Methods: We use data from the 2018 National Financial Capability Study (NFCS, 2018) to describe the income volatility and emergency savings of financially vulnerable entrepreneurs. The 2018 NFCS collected household financial information from a nationally representative sample (N = 27,091) to assess American households’ financial capability. The survey includes nearly 2,980 households with entrepreneurs (identified by positive responses on the self-employment status). We focus on entrepreneurs’ experiences of income volatility (whether having a large income drop in the last 12 months) and emergency funds (whether setting aside funds to cover life expenses for 3 months and whether being able to come up with $2,000 for an unexpected need in the next month) by income, race, and education.

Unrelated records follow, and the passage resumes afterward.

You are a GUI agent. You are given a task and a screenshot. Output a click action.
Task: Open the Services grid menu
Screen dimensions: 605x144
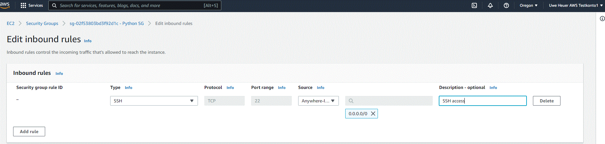pyautogui.click(x=31, y=5)
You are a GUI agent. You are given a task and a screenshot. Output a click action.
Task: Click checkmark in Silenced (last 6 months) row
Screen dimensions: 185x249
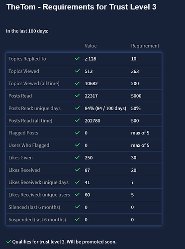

Results: Compared with non-entrepreneurs, entrepreneurs are about 10 percentage points more likely to report a large income drop in the previous 12 months (p<.05), 6 percentage points more likely to report having set aside emergency funds (p<.05), and 7 percentage points more likely to report being able to come up a $2,000 for an unexpected need (p<.05). However, the risk of income volatility is much higher among entrepreneurs with lower household income (<$35,000; 41%) and lower education (high school and below; 34%), as well as among those who identified themselves as non-White (36%). Entrepreneurs in those groups are also less likely to report having set aside emergency funds to cover unexpected needs, and to come up with $2,000 for unexpected needs. For financially vulnerable entrepreneurs, there are statistically negative associations between income volatility and emergency fund preparation in multivariate analyses addressing household demographic characteristics.
Conclusion and Implications: The results suggest that entrepreneurs with disadvantaged socioeconomic status are less financially prepared for the economy uncertainty but have greater risk of income volatility. Emergency funds of entrepreneurs must cover both family consumption needs and business operations. Temporary economic supports for small businesses during the COVID19-pandemic should be transformed into long-term policy mechanisms and financial guidance services for preparing entrepreneurs (especially disadvantaged ones) to build financial capability and emergency assets.